A recent paper published in Frontiers of Neuroimaging titled 'Synergistic photobiomodulation with 808-nm and 1064-nm lasers to reduce the b-amyloid neurotoxicity in the in vitro Alzheimer’s disease models' (see below) helps to facilitate the application of photobiomodulation with greater specificity and thereby improving clinical efficacy. The paper is a good piece of in vitro (outside the body) evidence for how these two critically important wavelengths influence neuronal cellular metabolic functioning. The findings suggest "...A synergistic PBM effect (with the 808- and 1,064-nm lasers) effectively inhibited the fAb-induced neurotoxicity of neuroblastoma by promoting the viability of neuroblastoma and regulating the intracellular Ca2+ levels of microglia. Moreover, the downregulation of Ca2+ led to microglial polarization with an M2 phenotype, which promotes the fAb phagocytosis, and resulted in the upregulated expression of anti-inflammatory factors and downregulated expression of inflammatory factors.

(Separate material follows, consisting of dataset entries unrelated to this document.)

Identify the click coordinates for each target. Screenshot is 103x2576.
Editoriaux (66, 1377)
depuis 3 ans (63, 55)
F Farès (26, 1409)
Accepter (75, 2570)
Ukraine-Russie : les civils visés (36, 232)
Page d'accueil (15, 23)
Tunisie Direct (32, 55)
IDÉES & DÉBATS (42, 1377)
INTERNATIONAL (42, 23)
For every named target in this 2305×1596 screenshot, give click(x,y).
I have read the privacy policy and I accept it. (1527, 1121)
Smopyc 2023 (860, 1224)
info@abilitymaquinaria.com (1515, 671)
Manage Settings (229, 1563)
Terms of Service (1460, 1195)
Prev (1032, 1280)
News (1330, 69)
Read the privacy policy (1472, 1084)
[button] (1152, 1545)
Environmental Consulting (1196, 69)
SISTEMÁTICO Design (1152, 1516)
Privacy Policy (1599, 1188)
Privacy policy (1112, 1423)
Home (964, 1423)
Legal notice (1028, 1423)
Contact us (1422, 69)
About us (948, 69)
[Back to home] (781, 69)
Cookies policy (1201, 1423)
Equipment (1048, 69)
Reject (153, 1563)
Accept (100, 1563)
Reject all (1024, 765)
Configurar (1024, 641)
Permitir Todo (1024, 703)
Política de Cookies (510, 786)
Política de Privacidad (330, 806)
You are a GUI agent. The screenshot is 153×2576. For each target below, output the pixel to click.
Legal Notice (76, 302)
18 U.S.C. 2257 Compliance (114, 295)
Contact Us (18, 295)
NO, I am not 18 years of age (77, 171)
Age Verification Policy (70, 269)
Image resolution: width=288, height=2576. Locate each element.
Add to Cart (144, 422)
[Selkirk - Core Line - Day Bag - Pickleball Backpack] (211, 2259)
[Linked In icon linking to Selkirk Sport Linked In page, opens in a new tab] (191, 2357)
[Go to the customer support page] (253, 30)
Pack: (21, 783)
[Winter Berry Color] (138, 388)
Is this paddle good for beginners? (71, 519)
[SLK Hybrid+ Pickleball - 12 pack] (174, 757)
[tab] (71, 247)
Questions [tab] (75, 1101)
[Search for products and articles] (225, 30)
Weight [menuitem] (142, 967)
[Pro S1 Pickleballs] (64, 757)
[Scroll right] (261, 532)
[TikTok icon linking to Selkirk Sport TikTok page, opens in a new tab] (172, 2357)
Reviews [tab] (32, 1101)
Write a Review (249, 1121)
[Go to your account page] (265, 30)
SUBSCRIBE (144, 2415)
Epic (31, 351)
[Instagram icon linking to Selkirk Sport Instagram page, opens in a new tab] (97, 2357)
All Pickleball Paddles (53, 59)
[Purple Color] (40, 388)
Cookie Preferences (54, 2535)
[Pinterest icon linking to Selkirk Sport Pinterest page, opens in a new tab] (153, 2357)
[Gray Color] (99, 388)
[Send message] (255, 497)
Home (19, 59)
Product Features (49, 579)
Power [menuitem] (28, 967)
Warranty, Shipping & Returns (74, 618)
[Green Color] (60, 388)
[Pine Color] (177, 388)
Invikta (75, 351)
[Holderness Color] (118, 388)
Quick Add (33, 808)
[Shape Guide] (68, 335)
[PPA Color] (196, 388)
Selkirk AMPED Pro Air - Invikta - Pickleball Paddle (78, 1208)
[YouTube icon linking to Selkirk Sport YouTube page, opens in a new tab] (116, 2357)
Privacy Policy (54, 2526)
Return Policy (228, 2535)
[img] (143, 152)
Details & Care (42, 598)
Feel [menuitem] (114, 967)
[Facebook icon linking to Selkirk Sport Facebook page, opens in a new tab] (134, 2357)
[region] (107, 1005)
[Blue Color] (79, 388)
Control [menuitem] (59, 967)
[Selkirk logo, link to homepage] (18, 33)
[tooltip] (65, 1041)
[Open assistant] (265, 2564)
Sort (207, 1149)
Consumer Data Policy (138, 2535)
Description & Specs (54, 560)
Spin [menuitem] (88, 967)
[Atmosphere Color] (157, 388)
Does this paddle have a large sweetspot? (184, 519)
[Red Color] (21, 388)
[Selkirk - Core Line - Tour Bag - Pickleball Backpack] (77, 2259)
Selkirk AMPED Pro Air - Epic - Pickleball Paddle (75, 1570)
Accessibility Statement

This underscores the validity of previous studies and approaches that are using transcranial photobiomodulation (tPBM) to mitigate both hypoperfusion and inflammation of people struggling with neurodegeneartive conditions, e.g. Alzheimer's, Parkinson's and ALS.
These bench science insights create important opportunities to further enhance tPBM's clinical efficacy by using these two wavelengths to their greatest therapeutic advantage. Neuronic Devices Ltd. and Quietmind Foundation are now working with our academic research partners in the USA and UK on the next generation tPBM applications that will reflect the results of our applied clinical research in this area.